En suivant les traces d’un Jean de la Fontaine qui utilise la créature sauvage pour dénoncer les travers de la cour du Roi, Ben fait véhiculer un message simple : la Terre se porte mal. Comme d’autres contemporains à la manière de l’auteur Manuel Diaz, sa pensée pourrait être résumée par « Le virus, c’est nous. »

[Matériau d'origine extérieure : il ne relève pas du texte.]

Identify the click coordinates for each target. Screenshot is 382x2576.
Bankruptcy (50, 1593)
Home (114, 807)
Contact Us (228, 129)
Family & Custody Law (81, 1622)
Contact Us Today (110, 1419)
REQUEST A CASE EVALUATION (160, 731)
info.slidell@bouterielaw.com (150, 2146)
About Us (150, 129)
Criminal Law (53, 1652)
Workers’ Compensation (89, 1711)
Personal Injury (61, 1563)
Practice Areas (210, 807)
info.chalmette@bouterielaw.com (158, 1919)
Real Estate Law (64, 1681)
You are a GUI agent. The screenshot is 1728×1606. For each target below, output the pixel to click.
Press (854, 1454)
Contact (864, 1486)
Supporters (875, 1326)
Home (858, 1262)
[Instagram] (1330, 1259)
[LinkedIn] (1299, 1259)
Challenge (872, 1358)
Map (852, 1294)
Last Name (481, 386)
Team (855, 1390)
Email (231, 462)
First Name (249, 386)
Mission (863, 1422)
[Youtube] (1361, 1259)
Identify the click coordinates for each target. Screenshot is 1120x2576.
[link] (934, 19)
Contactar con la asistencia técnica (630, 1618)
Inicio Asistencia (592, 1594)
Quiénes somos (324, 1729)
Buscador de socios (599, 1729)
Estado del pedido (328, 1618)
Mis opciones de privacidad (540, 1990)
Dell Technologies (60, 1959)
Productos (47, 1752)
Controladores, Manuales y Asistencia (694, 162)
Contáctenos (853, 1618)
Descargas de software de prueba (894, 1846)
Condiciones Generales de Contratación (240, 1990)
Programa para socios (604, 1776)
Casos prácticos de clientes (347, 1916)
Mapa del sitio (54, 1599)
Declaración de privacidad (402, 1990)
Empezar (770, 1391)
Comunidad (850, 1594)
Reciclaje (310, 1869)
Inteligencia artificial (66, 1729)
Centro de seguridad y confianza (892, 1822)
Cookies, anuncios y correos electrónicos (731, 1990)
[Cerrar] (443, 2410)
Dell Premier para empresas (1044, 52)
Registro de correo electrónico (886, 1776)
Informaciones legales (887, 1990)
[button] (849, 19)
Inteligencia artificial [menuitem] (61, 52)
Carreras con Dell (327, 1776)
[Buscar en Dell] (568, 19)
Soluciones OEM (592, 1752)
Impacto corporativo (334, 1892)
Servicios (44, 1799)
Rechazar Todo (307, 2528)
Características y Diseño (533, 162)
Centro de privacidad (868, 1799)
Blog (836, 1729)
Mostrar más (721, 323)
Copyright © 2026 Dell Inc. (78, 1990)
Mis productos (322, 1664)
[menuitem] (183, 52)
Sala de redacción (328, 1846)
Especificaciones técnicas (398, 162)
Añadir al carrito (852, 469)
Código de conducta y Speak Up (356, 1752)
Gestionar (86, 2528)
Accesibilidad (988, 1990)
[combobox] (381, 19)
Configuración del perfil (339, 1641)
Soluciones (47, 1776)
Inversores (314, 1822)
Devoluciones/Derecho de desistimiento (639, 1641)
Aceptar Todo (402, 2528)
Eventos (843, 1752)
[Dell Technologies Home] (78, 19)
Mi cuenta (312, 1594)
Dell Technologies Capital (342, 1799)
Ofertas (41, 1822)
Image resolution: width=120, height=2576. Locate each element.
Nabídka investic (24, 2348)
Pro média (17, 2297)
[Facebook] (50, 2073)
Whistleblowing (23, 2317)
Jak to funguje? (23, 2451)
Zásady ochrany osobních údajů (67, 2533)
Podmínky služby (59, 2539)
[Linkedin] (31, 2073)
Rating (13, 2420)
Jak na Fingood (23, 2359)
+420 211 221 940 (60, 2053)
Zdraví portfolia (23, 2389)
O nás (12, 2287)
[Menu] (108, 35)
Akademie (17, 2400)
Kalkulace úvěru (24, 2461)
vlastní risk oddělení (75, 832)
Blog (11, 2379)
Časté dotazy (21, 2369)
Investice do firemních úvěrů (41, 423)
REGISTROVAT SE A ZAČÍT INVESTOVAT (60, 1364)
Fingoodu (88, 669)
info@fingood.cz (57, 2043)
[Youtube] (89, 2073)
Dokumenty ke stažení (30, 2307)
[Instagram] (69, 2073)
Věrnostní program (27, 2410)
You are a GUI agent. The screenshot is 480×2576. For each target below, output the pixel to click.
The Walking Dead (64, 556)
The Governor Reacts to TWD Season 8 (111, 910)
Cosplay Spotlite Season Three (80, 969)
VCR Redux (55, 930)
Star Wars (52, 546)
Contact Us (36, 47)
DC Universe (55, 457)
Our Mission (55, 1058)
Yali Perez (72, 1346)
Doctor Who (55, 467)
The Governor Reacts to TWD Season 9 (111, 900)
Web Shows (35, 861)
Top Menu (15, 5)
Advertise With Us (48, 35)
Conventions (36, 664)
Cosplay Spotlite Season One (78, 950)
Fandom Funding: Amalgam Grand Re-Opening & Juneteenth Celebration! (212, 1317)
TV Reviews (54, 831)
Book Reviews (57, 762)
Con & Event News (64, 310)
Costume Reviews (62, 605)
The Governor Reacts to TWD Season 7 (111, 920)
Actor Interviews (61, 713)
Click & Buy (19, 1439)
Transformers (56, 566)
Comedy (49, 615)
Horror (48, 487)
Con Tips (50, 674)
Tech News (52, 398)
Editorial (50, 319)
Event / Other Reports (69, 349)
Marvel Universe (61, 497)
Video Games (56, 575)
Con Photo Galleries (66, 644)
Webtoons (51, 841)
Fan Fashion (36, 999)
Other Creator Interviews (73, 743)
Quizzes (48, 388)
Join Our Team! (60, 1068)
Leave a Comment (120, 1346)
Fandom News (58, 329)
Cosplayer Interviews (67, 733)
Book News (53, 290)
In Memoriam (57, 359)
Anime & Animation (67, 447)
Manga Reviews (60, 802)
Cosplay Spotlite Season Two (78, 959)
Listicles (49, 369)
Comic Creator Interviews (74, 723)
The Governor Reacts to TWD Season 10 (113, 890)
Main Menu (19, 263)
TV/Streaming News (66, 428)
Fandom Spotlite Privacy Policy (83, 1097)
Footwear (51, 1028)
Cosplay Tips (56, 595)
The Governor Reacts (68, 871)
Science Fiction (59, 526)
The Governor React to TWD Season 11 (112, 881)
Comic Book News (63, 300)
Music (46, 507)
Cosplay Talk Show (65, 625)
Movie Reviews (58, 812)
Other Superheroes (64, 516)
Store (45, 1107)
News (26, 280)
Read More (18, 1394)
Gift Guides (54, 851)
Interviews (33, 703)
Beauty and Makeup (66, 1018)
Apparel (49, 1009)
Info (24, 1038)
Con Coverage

Le recueil est évolutif : tout d’abord, l’écrivain retranscrit l’agitation et les bouleversements rapides qui inquiètent le monde. Dans l’heure des justes, le poète oppose la situation déplorable des cadavres s’entassant : « pas assez de cimetières ni vivants/pour enterrer les morts » face au rayonnement de la sphère animale, qui souffle un peu : « heure des victimes/plus vivantes/que soleil printanier. »
Ce passage date de mars 2020, que l’on pourrait qualifier de « sérieux débuts » de la pandémie, où le monde découvrait avec effroi le contexte dans lequel il s’engouffrait, inexorablement. Dans ces « Coronades » chaotiques, l’écrivain déplore le déchirement des familles et les décès qui se suivent : « il revoit ses enfants/sur facetime avant d’expirer/lune saigne étranglée ». En personnifiant le virus, à la manière d’un monstre qui vengerait l’âme des animaux, Anton délivre un message écologique. Car si l’humain s’épuise, la nature maintient le cap. Ce passage pourrait tout à fait résumer la pensée de l’auteur : « l’étourneau ignore/ravages de la covid/pas d’apocalypse pour lui. »
La partie Du désert à la lumière, Anton semble se remettre du choc causé par les conséquences de la pandémie sur le moral. Après la sidération, il reprend du poil de la bête, avec des rêves qui refont surface : « me gaver de lumière — bouclier scalaire/mon exutoire. » Désireux de vivre de nouveau, le monde doit s’organiser différemment, pour survivre à ce cataclysme. La vie étant un cycle semblable aux saisons, la thématique du renouveau sera tout aussi primordiale dans Célébrades, un autre recueil du même auteur, qui fait immédiatement écho à celui-ci. Dans ses Naturades, Anton décrivait la renaissance d’un printemps avec admiration : « premières tulipes/insolentes de rougeur/près du gazon vert ».
Tout en rapprochant les animaux comme les « corbeaux solitaires » ou les « lions libres d’Afrique », Anton fait une analyse anthropomorphique de ces humains qui cherchent à assouvir des pulsions, souvent artificielles, comme ces ruées vers des commerces. Finalement, le lecteur se demande s’il n’est pas lui aussi un animal parmi tant d’autres ? Si cette apocalypse est une leçon, cela devrait l’encourager à faire preuve de plus d’empathie envers ses semblables.
Le Parade macabre est le slam qui compose la postface du recueil. Moins imagé que le reste du livre, Anton pointe du doigt les gouvernements et les technologies, comme étant directement responsables de la propagation du virus. Sous couvert d’une paranoïa, le poète se sent pris pour cible, utilisé par un système intelligent et déshumanisé, gardé par des automates. Ce cri du cœur aux accents révolutionnaires ne laissera personne indifférent : détracteurs de la théorie du complot et les sympathisants.
Le recueil Montagnes de Cendres est un ouvrage relativement court, accessible, destiné à un public averti. Comme une fenêtre ouverte vers une société souffrante, il appelle à plus de modération quant aux technologies et au respect de cette planète sur laquelle nous vivons tous.